The legislature foresaw disaster if salt water and oil and refuse were not confined. Defendant is held to have foreseen disaster would follow as consequence of escape, and some of these consequences would inevitably involve the contributing factor of human intervention. The wandering substances threatening calamity wherever they may go, constitute a common enemy, and a perfectly natural and foreseeable consequence is that methods of protection will be taken to avert threatened danger. The Squibb case illustrates the principle.

At Wichita, escape of salt water from an oil field portended destruction of the city’s principal park system and the city’s water supply. By correspondence and by conference between city officials and oil producers, an agreement was reached which was evidenced by a city ordinance granting revocable permission to connect a pipe line, extending from the oil field, with the city’s sewer system. The pipe line was constructed and connected. There were subsequent changes in the city’s sewer and drainage systems. In a district of the city in which the inhabitants depended on wells, their water supply was ruined by the salt water. (Berry v.
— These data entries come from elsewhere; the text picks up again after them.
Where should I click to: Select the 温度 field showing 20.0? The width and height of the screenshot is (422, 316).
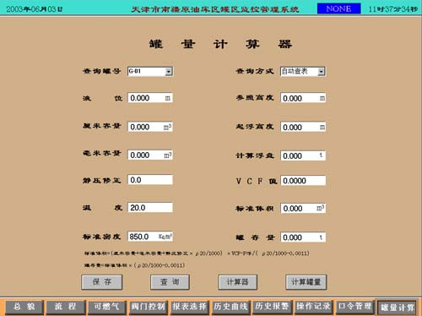coord(150,208)
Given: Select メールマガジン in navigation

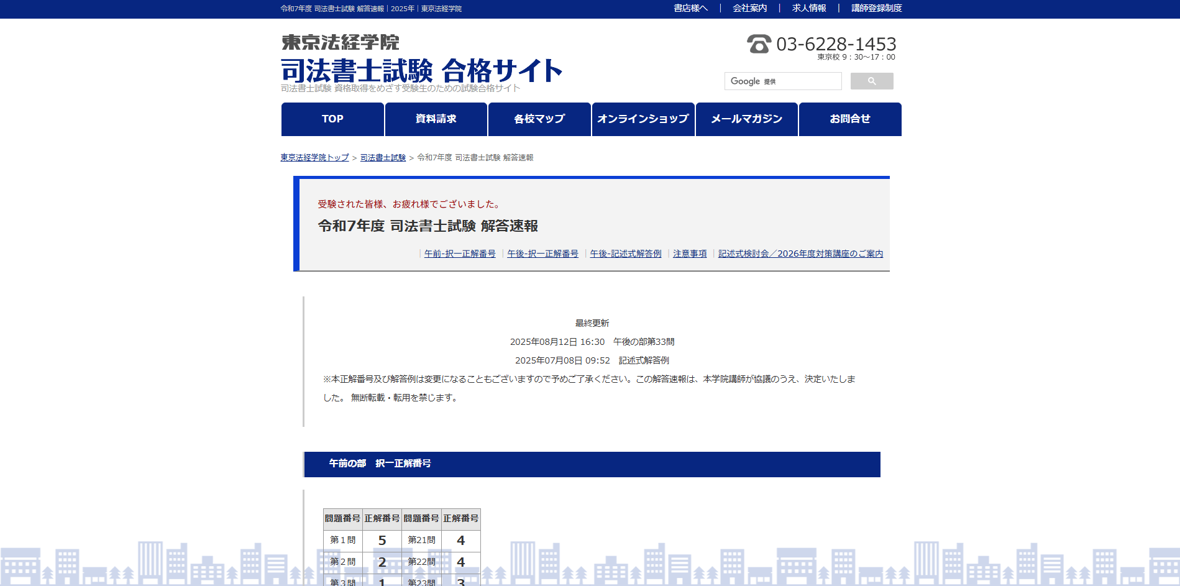Looking at the screenshot, I should 746,119.
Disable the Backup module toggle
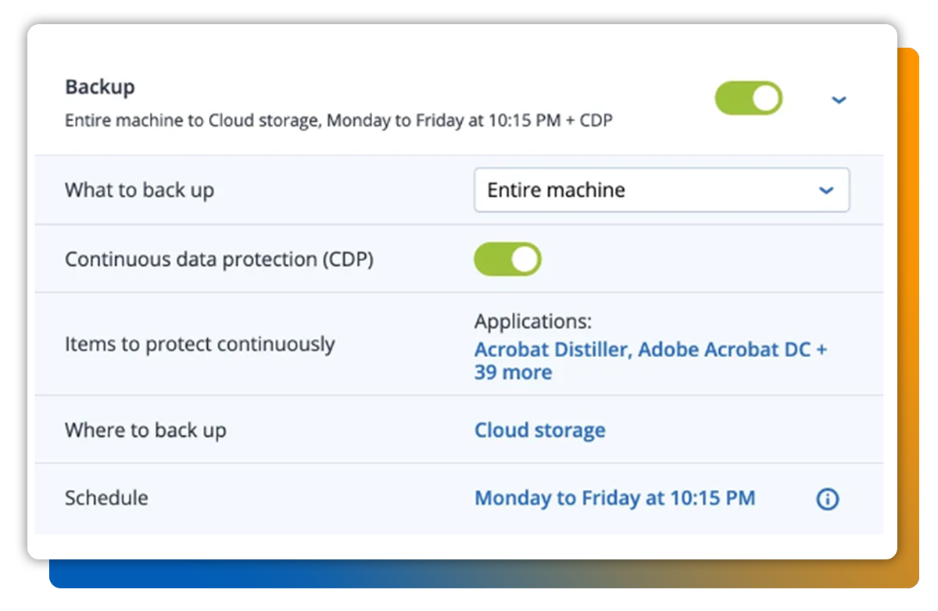 [748, 98]
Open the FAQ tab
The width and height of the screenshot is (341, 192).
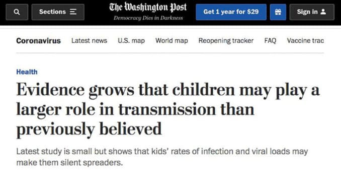[270, 41]
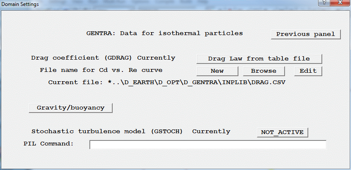This screenshot has width=351, height=170.
Task: Open the Gravity/buoyancy settings
Action: (71, 108)
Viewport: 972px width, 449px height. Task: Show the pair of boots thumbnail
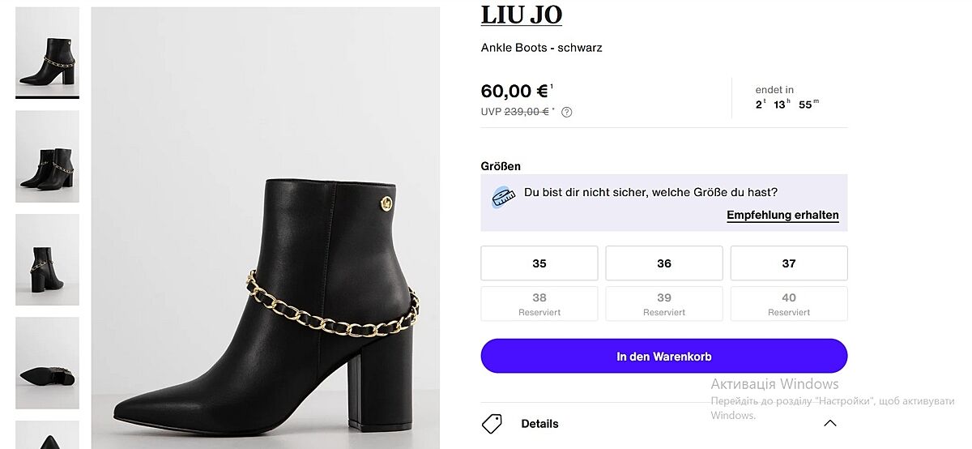point(48,156)
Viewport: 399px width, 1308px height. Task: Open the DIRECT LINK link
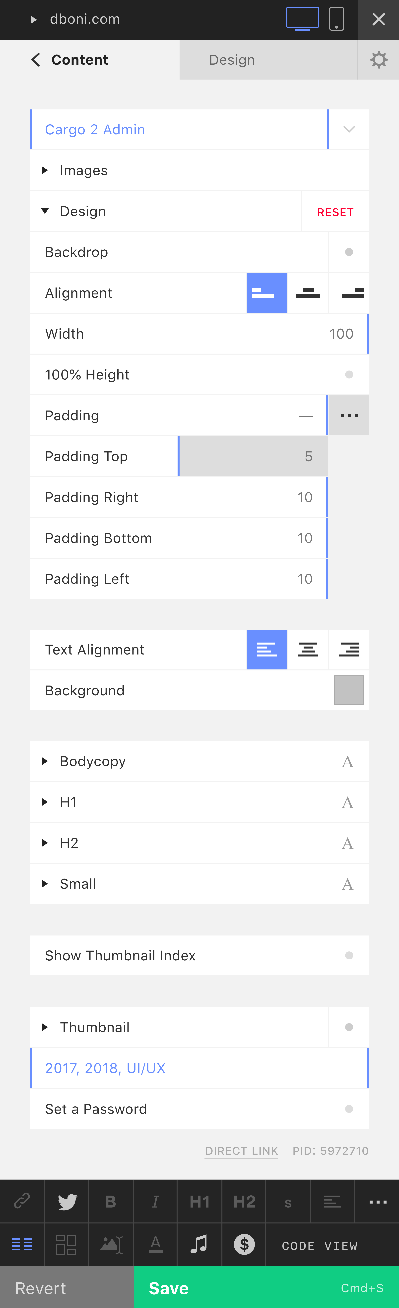click(241, 1151)
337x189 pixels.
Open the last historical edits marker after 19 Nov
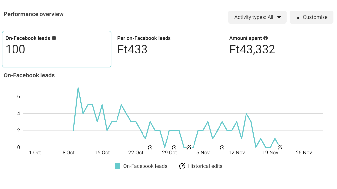(280, 147)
Shell Petroleum Co., 140 Kan. 94, 33 P. 2d 953.)

The producers having created the condition which made harm imminent, municipal action of some kind was natural and foreseeable, and the particular action taken bore no resemblance to an independent, unrelated, intervening and superseding cause within the decision in Railway Co. v. Columbia, 65 Kan. 390, 69 Pac. 338.
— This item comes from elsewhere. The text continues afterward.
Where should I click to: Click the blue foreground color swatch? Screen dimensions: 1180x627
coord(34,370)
Instead of permitting salt water to escape at their own premises, the producers took it by pipe line to the sewer and released it there. *167The salt water possessed the same potency for harm at the sewer connection, and below, which it possessed before it entered the pipe line, and the statutory duty to confine at the producers’ peril was not discharged and was not shifted. Neither the producers nor the city, nor both acting in concert, could nullify or minimize the obligation imposed on the producers by the statute. The city’s facilities became the producers’ facilities for disposing of the salt water, and whether the city’s facilities were adequate or inadequate, efficient or inefficient, carefully managed or negligently managed, the same duty to prevent harm rested on the producers while the salt water was in the city’s sewer and drainage systems, which rested on them at the oil field. At the origin of the pipe line in the oil field, nothing but intervention of act of God, unexpectable act of some intruder, or other external, disconnected and unrelated cause of escape, could exculpate.
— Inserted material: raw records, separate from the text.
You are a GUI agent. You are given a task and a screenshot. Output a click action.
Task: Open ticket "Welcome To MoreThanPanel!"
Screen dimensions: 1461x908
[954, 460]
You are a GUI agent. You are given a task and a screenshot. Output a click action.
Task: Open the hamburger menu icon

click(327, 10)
While in the present case Carter and Ryan set the fire which ignited the refuse in the watercourse, the conduct of defendant in releasing the refuse constituted legal cause of destruction of the bridge, because ignition by fire was natural and foreseeable.

It is a matter of common knowledge that in this- state cattle ranges are burned. Farmers burn their cornstalks and straw stacks, and burn their weeds, both on waste and cultivated land. The highway commission is required, at least once a year, to cause to be removed from public highways “all cockleburs, Rocky Mountain sand burrs, burdocks, sunflowers, Johnson grass, and all such other obnoxious weeds as may be injurious to the highways or the best interests of the farming community.” (R. S. 68-546.) The effective and the common method employed to execute this statute is by burning the vegetation. Ryan testified farmers along the highways would want their weeds burned, and the fire which destroyed the bridge was set in connection with discharge of statutory duty. It was perfectly natural and to be anticipated that the inflammable substances, flowing and accumulating as gravity willed, in territory where fire was likely, and across the highway where fire was certain, might be ignited, and if ignited, would destroy anything within reach destroyable by heat.

The court sufficiently instructed the jury on the subject of the act of Ryan and Carter as an independent agency, and sufficiently instructed the jury on the subject of “proximate cause.”

There is nothing else of importance in the case.

The judgment of the district court is affirmed.